A.    Evolusi Klasik
Prancis bisa merasa bangga bahwa telah melahirkan anak bangsa seperti Auguste Comte (1798-1857) yang kemudian dikenal sebagai sebuah ilmu yang mengkaji tentang masyarakat. Pemikiran Comte tentang perubahan masyarakat tersebut tertuang dalam teori evolusinya yang dikenal dengan hukum tiga tahap (law of the three stages). Teorinya mengungkapkan bahwa masyarakat mengalami perubahan melalui tiga tahap intelektual. Bahkan menurut Comte, tidak saja masyarakat yang mengalami perubahan melalui tiga tahap intelektual, tetapi juga pada tingkat individu, kelompok, komunitas, dan ilmu pengetahuan. Tahapan tersebut diawali dengan tahap teologis (theologiacl stage), tahap metafisik (metaphysical stage), kemudian tahap positivistik (positivistic stage).  
Sejalan dengan itu, Herbert Spancer (1820- 1903) mengemukakan bahwa evolusi sosial dapat dianalogikan seperti halnya makhluk hidup yang melakukan evolusi menuju tingkat yang lebih tinggi, selalu beradaptasi dengan lingkungan yaitu melalui tahap seleksi alam. Teorinya dikenal juga dengan teori Darwinisme sosial.
Evolusi Sosial Budaya menunjukkan suatu perkembangan kebudayaan dan masyarakat dari tingkat yang sederhana menuju tingkat yang kompleks dan tingkat-tingkat yang tetapi ini dilalui atau seharusnya dilalui oleh semua kebudayaan di dunia seperti dalam evolusi biologi dimana makhluk yang bisa bertahan hidup adalah makhluk yang paling cocok dengan lingkungan alamnya.
Evolusi kebudayaan (cultural evolution) menurut Koentjaraningrat (2002: 227) adalah proses perkembangan kebudayaan umat manusia pada umumnya dan bentuk-bentuk yang sederhana, hingga bentuk-bentuk yang makin lama makin kompleks. Dalam proses evolusi kebudayaan dapat dianalisis secara mikro (microscopic) maupun makro (macroscopic). Proses kebudayaan yang dianalisis secara mikro (mendetail) dapat memberi gambaran mengenai berbagai proses perubahan yang terjadi dalam kehidupan sehari-hari suatu masyarakat. Proses evolusi sosial-budaya secaara macro adalah proses yang terjadi dalam waktu yang panjang. Di dalam ilmu antropologi proses ini hanya memperhatikan perubahan-perubahan besar yang terjadi.

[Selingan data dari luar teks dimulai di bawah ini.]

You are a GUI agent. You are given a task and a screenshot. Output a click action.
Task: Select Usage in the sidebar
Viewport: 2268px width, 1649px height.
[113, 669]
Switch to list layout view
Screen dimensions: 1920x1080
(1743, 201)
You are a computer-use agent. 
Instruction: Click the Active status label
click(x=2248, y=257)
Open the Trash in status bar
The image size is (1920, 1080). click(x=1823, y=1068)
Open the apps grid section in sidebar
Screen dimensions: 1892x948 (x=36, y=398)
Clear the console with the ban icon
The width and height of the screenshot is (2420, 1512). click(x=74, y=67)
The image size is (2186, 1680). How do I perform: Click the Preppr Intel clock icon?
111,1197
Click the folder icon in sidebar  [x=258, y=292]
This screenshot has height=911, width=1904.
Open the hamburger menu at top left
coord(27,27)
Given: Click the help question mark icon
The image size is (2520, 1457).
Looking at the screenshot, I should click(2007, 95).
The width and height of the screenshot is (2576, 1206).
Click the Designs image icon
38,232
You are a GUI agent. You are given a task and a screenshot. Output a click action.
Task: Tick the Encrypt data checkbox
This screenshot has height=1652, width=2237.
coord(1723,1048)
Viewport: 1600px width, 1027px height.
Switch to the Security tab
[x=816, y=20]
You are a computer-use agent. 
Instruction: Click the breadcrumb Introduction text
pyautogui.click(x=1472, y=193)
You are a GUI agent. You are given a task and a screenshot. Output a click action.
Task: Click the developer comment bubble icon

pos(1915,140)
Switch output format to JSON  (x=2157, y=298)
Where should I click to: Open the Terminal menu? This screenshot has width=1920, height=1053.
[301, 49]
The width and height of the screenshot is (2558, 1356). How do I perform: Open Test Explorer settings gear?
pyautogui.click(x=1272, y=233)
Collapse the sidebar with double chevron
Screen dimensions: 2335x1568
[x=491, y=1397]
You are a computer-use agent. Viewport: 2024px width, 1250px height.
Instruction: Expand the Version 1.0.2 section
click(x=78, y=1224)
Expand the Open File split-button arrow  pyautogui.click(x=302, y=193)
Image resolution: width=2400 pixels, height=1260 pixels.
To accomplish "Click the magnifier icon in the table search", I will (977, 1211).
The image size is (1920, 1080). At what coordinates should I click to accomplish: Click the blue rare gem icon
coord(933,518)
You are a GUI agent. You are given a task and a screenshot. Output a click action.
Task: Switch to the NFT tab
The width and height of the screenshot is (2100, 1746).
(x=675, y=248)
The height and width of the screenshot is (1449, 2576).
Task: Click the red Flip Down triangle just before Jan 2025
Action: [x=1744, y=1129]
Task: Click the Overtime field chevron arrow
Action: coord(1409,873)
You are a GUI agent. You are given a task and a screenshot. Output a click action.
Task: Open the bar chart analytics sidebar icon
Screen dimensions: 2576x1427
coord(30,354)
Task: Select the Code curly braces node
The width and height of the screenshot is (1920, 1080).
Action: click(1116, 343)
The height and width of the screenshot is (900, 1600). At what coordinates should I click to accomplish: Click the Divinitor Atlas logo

Cara pandang evolusionisme yaitu mendeskripsikan unsur-unsur budaya universal dan pola perubahan yang teramati melalui mekanisme perbandingan kebudayaan yang hidup dan berkembang dalam entitas budaya. Untuk dapat melihat pola perubahan budaya dapat melalui metode komparasi (perbandingan), yaitu metode komparasi-sinkronik dan metode komparasi-diakronik.

Rumah Adat Batak Toba
Metode komparasi-sinkronik, peneliti meneliti dua entitas budaya yang berbeda dari satu komunitas yang sama dalam waktu bersamaan. Sebagai contoh penelitian yang dilakukan oleh E.M. Burner pada tahun 1958 terhadap kebudayaan Batak Toba pada masyarakat desa dan kota Medan. Hasilnya mayarakat desa dan kota sama-sama kuat memegang tradisi Batak ketika berhadapan dengan budaya lain di kota.
Masyarakat Tikopea Polinesia
Metode komparasi-diakronik, peneliti meneliti suatu kebudayaan dari entitas masyarakat tertentu pada satu waktu lalu dikaji lagi pada beberapa saat kemudian pada entitas yang sama. Seperti penelitian R.Firth pada komunitas Pulau Tikopea Polinesia pada tahun 1929, lalu dilakukan lagi 25 tahun kemudian. Hasilnya ada perubahan signifikan dari kebudayaan tradisional ke kebudayaan modern.